** Opening PAGE TEXT block **

Look up in the sky! It’s a bird! It’s a plane! No, it’s OCD! Do we recognise it? OCD is not me. OCD defines me, not really. OCD is wondrous, nope. It is only a part of me. Many people suffer from it. I am one of them, but it is not me, nor does it define me, and it is definitely not wondrous.
Then what is OCD? I will try to explain. Also, I will share some of my experiences and the ways I have dealt with it over the years in the monthly articles. At least, I hope so.
Obsessive-Compulsive Disorder (OCD) is a mental health condition that causes repeated unwanted thoughts or sensations (obsessions) or the urge to do something over and over again (compulsions). Some of us, like myself, have had both, and I have dealt with both. When I was younger, I often checked the stove, doors, and windows, many, many times. In several instances, I had missed interviews and doctor appointments due to my OCD. But, OCD is not me, only a part of me.
A real example is one day in my early twenties, I woke around 9am for a 12pm therapy appointment. I would do my daily rituals, including brushing my teeth for about 15 minutes or until I was satisfied that all plaque was removed. Also, wow, it took me a long time to decide which shirt to wear. While getting dressed, I would start to make sure the stove was off. After 20, 30, or more times, I used to check that damn oven, and then I’d hear my therapist stating that if I was sure that the oven was shut off before I went to sleep, plus I did not put it on this morning, then the oven is very definitely off.

** Closing PAGE TEXT block **
** Opening SOURCE MATERIAL block **

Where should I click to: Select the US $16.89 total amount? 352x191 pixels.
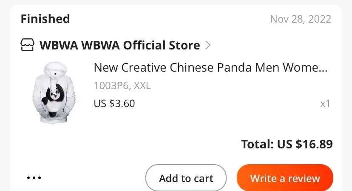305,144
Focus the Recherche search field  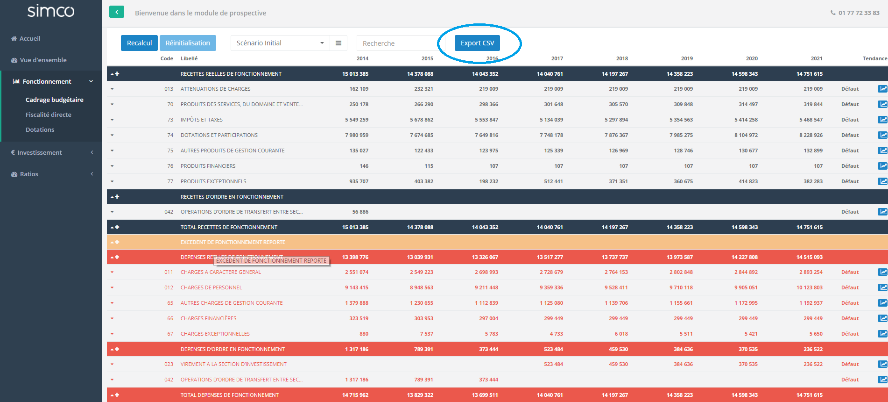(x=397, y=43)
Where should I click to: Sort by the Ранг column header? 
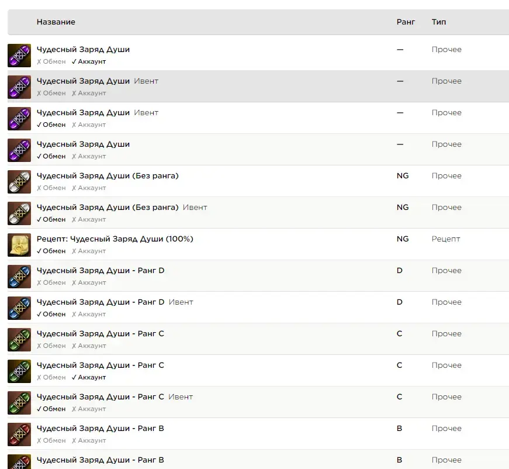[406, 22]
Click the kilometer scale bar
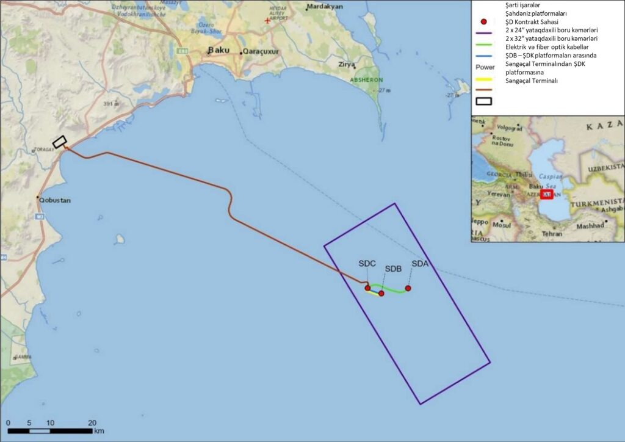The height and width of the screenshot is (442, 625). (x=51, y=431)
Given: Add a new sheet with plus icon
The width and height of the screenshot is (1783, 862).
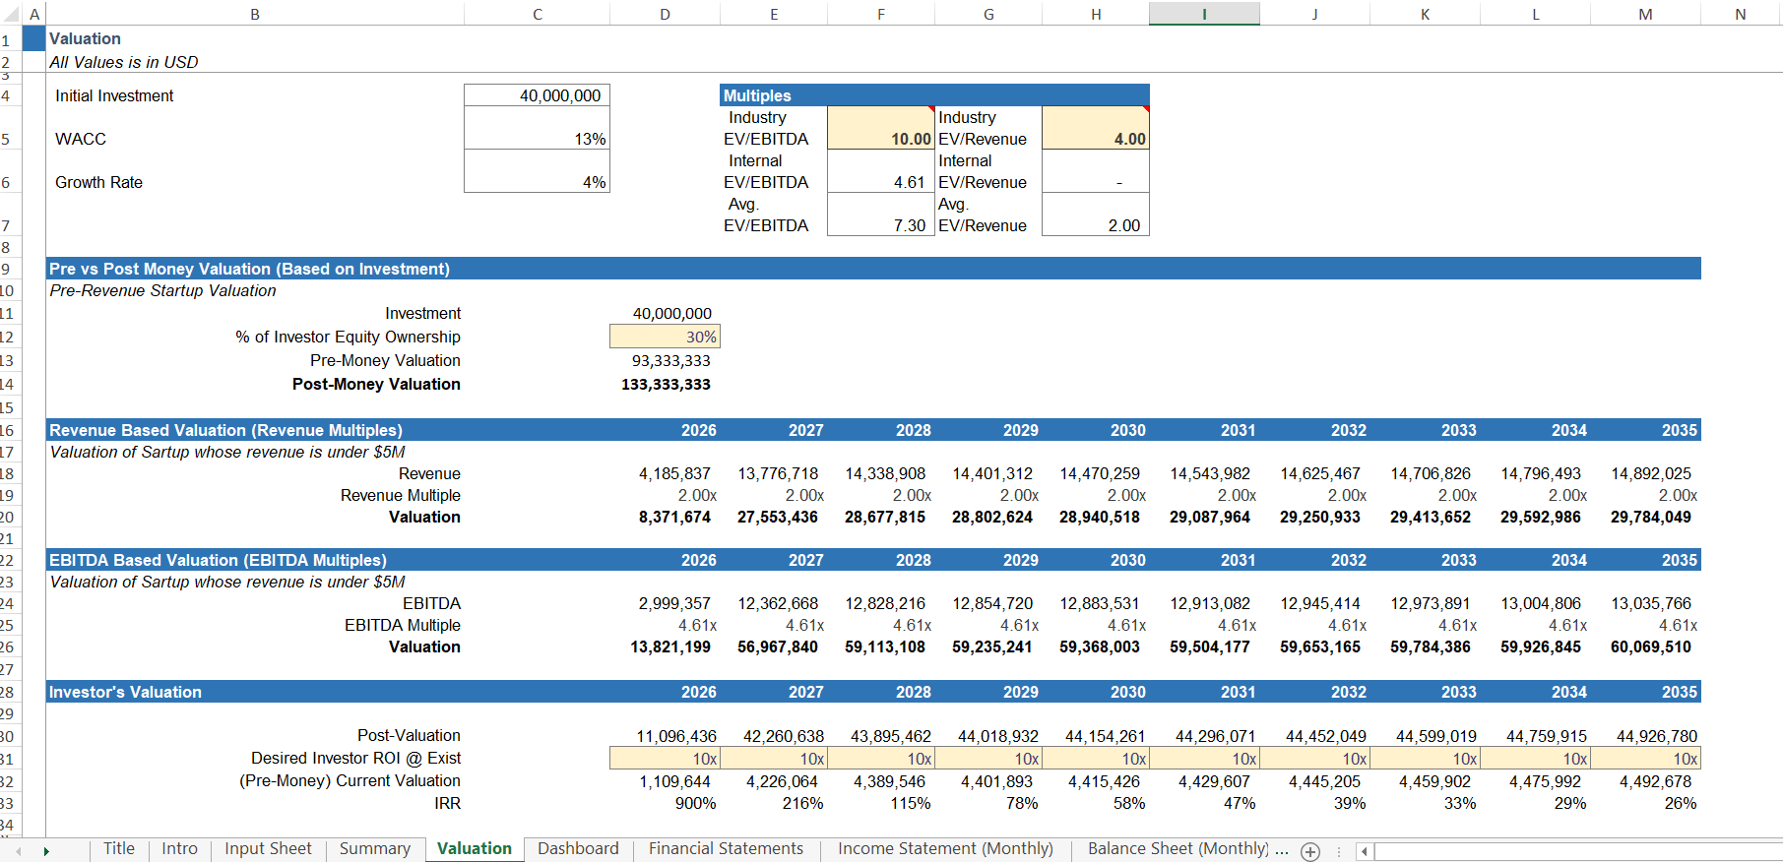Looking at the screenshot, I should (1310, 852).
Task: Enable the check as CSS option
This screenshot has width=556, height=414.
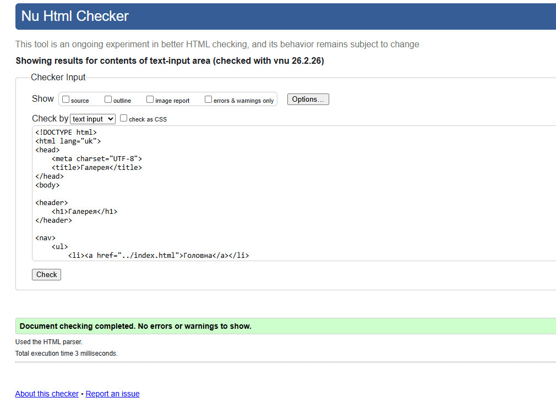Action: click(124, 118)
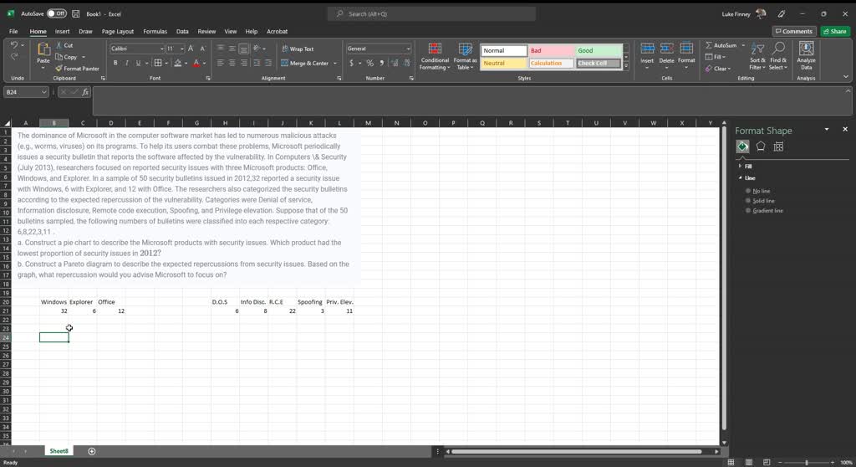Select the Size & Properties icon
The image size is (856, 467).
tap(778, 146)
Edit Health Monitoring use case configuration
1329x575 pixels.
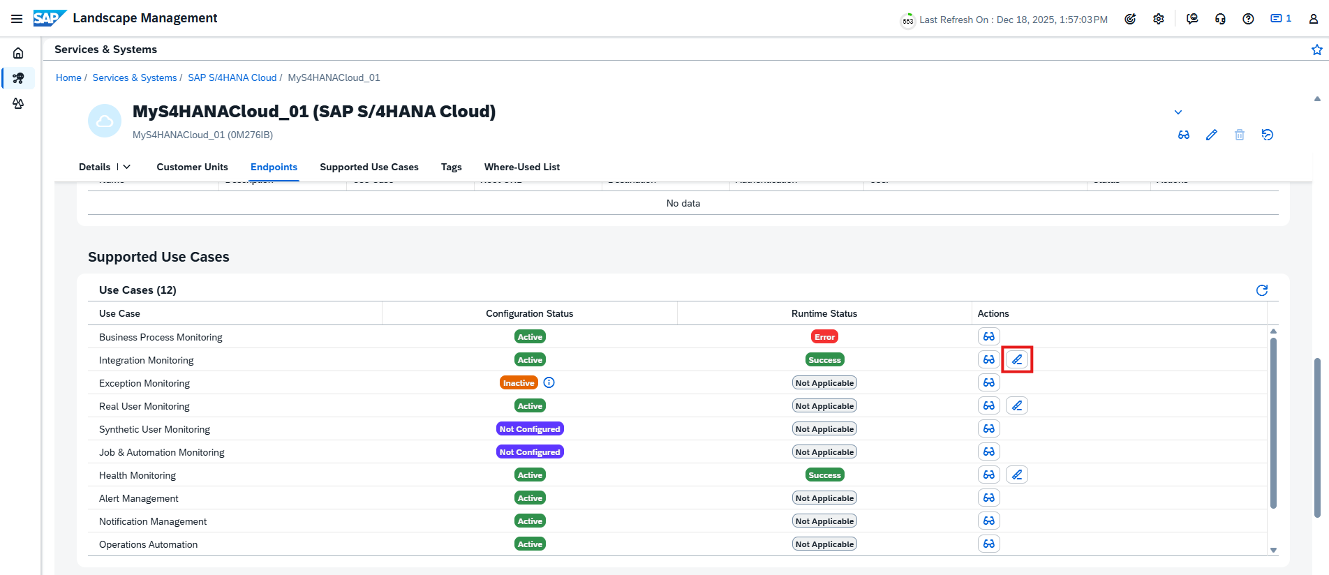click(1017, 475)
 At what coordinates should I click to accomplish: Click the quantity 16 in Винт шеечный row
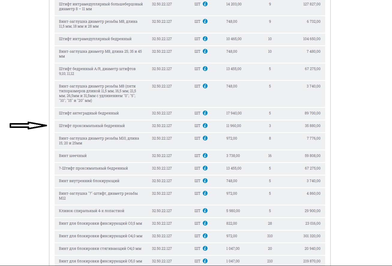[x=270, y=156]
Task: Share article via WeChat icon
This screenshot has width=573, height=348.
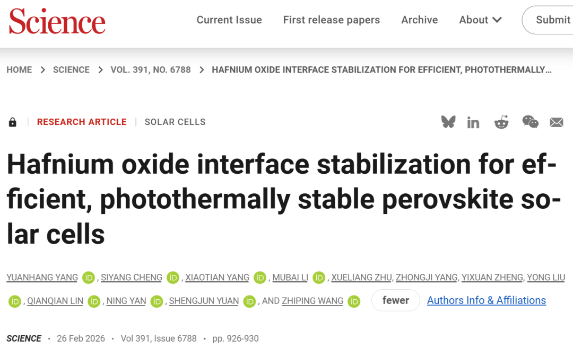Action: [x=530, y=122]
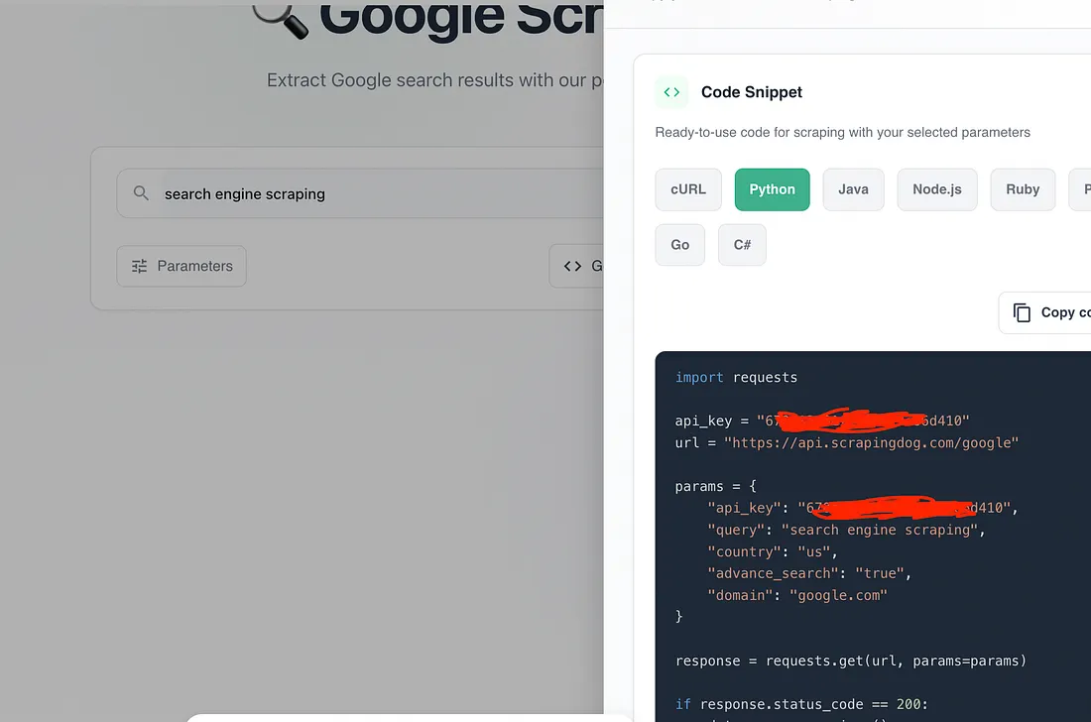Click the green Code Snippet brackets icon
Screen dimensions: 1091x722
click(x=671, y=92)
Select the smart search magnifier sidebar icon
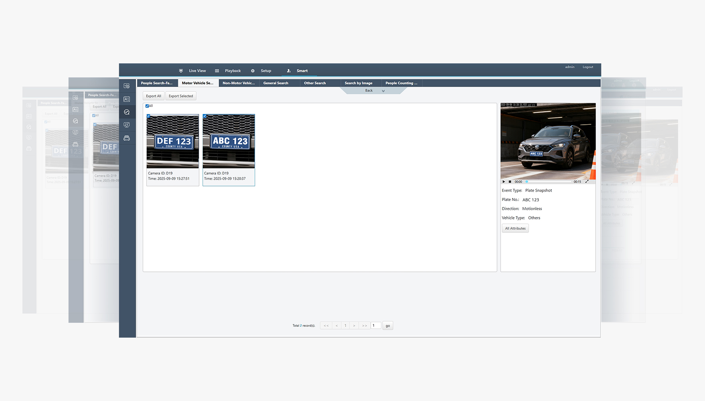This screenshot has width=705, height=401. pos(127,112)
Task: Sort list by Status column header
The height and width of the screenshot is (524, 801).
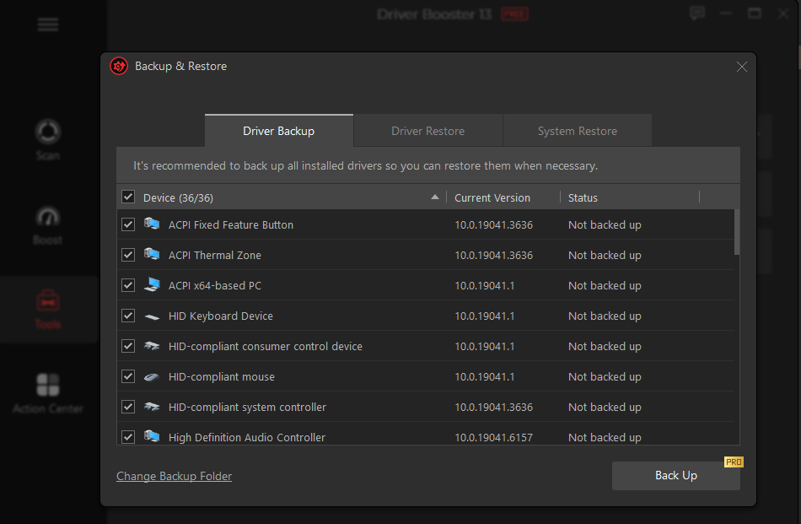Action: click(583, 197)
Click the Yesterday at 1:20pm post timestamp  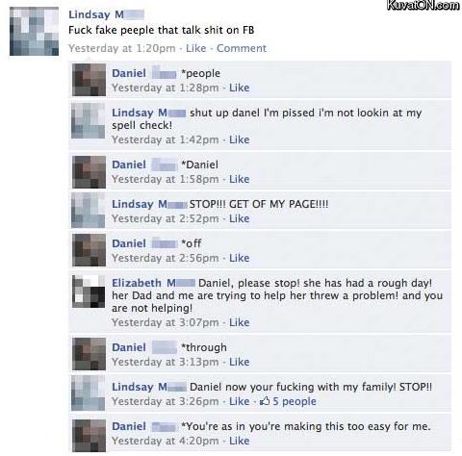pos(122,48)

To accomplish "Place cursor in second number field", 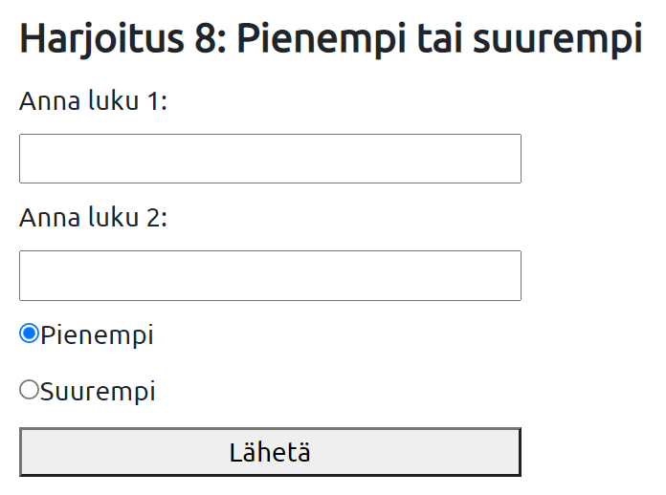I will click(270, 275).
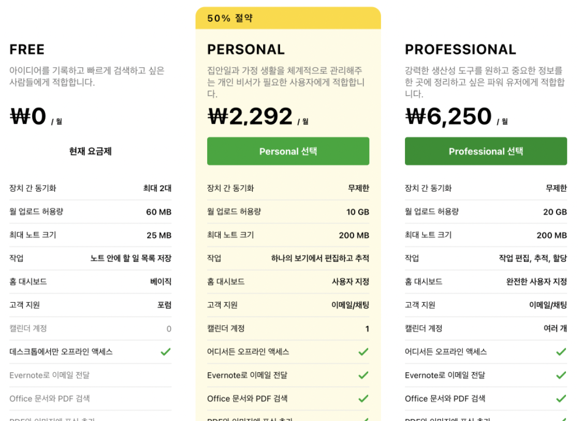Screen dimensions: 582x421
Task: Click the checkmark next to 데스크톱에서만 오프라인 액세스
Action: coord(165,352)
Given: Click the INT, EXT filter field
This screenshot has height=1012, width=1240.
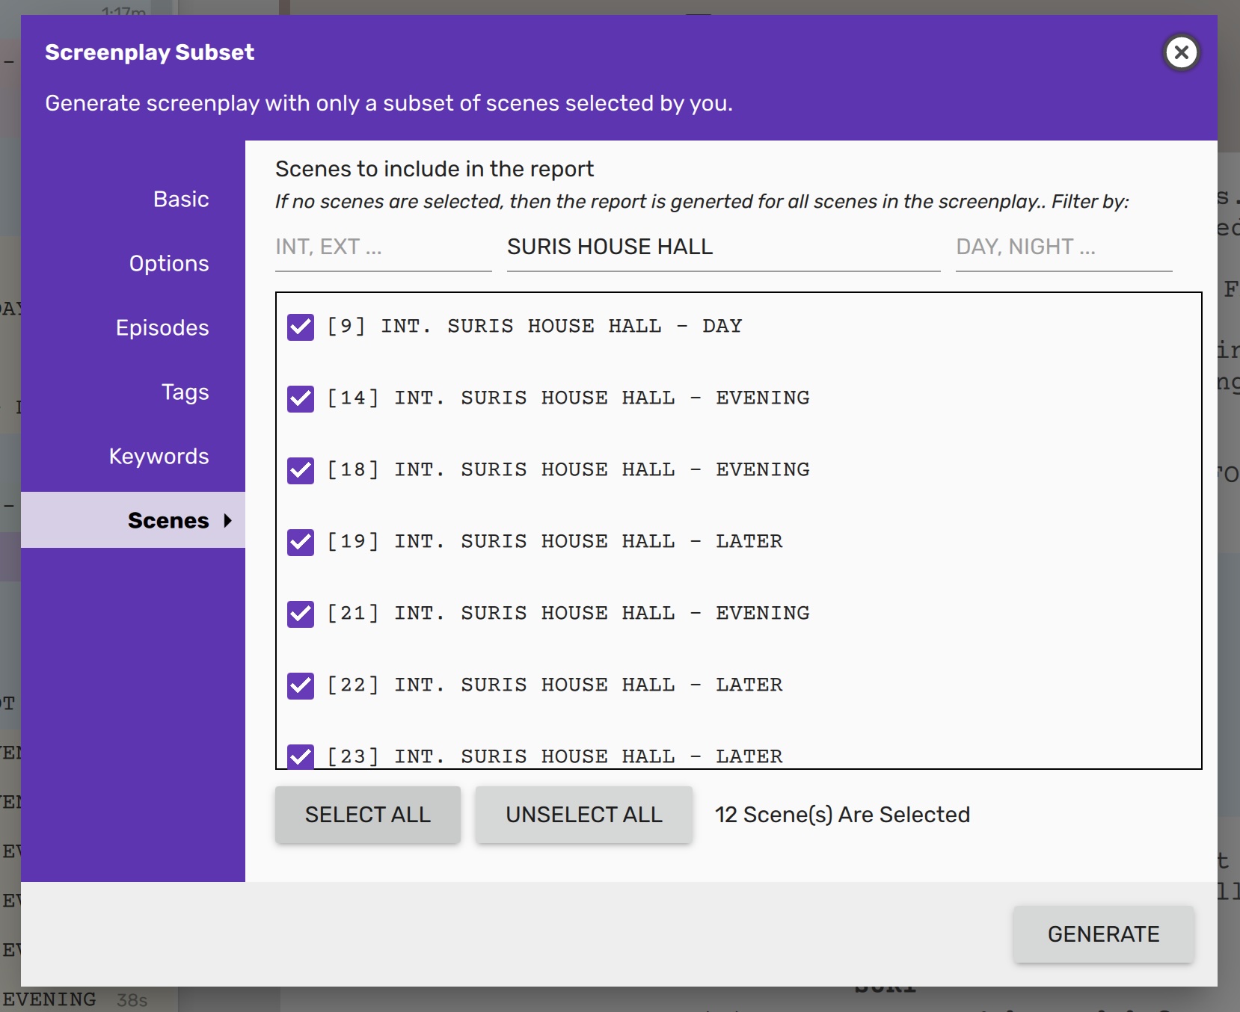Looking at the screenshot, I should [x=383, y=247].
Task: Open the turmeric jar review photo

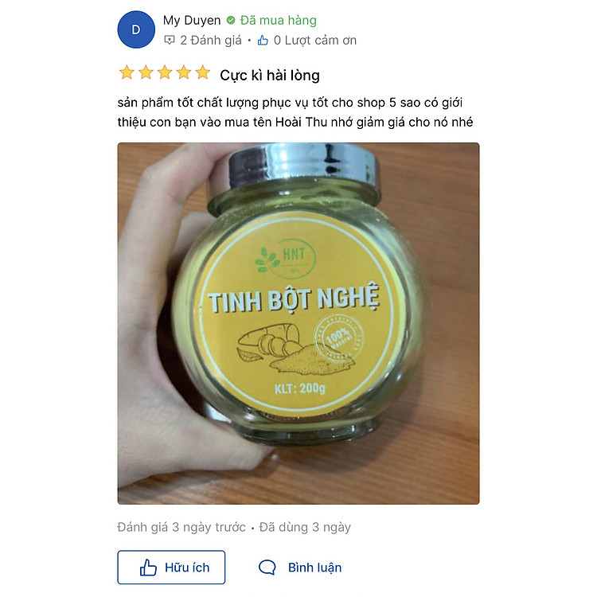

** Closing SOURCE MATERIAL block **

#### ACTIVITY LIST
a) Decide whether each statement agrees with the OCD text, answering yes or no and quoting the words that settle it: (i) The writer says OCD defines them. (ii) The writer has missed interviews and doctor appointments because of OCD. (iii) The therapy appointment was at 9am.
b) Using the OCD text, explain why the therapist holds that the oven is very definitely off.
c) Continue the OCD text from where it stops.
The items are separate from the OCD text.

#### RESULTS OF THE TASKS
a)
(i) No: "it is not me, nor does it define me"
(ii) Yes: "In several instances, I had missed interviews and doctor appointments due to my OCD."
(iii) No: "I woke around 9am for a 12pm therapy appointment."

b) The writer was sure the oven was shut off before going to sleep and did not turn it on that morning. From those two facts, the therapist concludes that the oven must be off.

c)
Hurriedly, I got dressed, put my jacket on, made sure I had my cell phone, grabbed something from the fridge, and raced out the front door, while thoughts of both my therapist and mine were dancing in my head. Eventually, this was all accomplished and I went on my way. But, was I? No, I proceeded back home to make sure the door was locked or thinking the door was not shut correctly, and then the process would start all over again. Initially, I decided to go back inside to inspect the stove for a few more minutes, then locked the door, and walked to the bus stop. Upon arrival, I was informed that the bus had already left and the next bus was in 20 minutes. Of course, I was late for therapy yet again. As we can see, my OCD was out of control. But I remind myself that OCD is not me, only a part of me.
In 1982, my therapist and I agreed that we needed to go in a new direction to combat my issues, so we discussed various options. After weeks of talking, she discussed a plan that might be good and beneficial for me where ideas were recommended that could make a difference in my treatment. Initially, she believed that I required more and consistent structure, so a referral was made for a Continuing Day Treatment (CDT) programme where I attended five days weekly from 9am to 3pm. Concurrently, she had filled out a series of forms for a phobia group. When they all started, I had more to do during the week than I had for years.
Fortunately for me, being half a mile from Mom’s house made it easier for me to show up. Although my anxiety and OCD was very high, especially the first few days, I was present every day except one for several months (snow caused this). During my months there, I went to several groups daily, some helped me, some not so much. As I hoped, it did give order to my life, built up my self-esteem, gaining more confidence talking in groups and returning to write again. Actually, for the last months, I was assistant editor of the monthly gazette.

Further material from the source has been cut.